* Extracted records:
------------------------------------------------------------------------
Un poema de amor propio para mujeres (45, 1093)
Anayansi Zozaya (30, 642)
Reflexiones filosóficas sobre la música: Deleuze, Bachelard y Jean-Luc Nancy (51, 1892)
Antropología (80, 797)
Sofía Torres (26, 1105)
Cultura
------------------------------------------------------------------------
* Aim of the task:
The full set of entries should appear again, unchanged, line by line.

* Response:
Un poema de amor propio para mujeres (45, 1093)
Anayansi Zozaya (30, 642)
Reflexiones filosóficas sobre la música: Deleuze, Bachelard y Jean-Luc Nancy (51, 1892)
Antropología (80, 797)
Sofía Torres (26, 1105)
Cultura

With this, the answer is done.